▸ Data shown
+---+
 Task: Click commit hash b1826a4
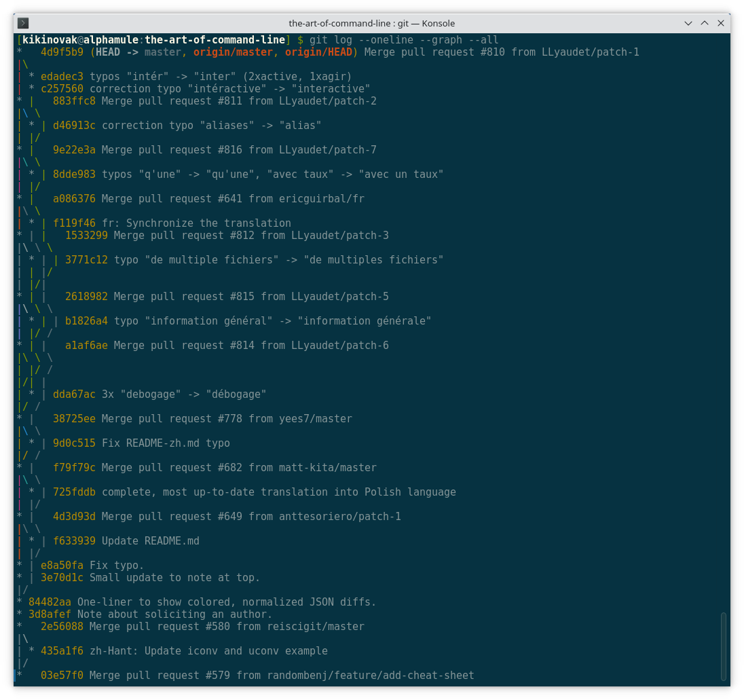(86, 321)
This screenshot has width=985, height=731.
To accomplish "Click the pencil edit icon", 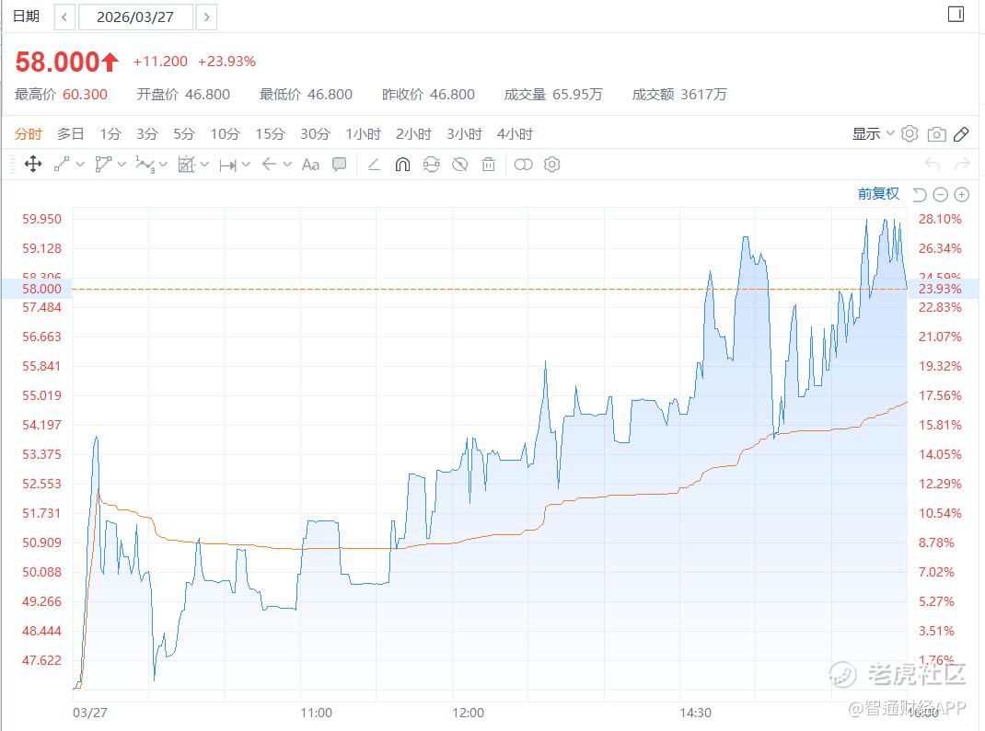I will [961, 134].
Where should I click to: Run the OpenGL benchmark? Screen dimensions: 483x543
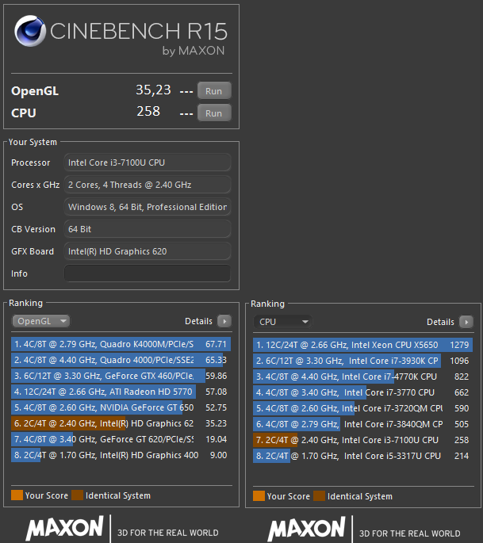tap(213, 91)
+---+
▸ Work instruction
Quote, please, only the lines running from the one with "Where should I" down to the final line of the data above, keeping both ends and skipping the pictures.

▸ Task response
Where should I click to: Run the OpenGL benchmark? Screen dimensions: 483x543
tap(213, 91)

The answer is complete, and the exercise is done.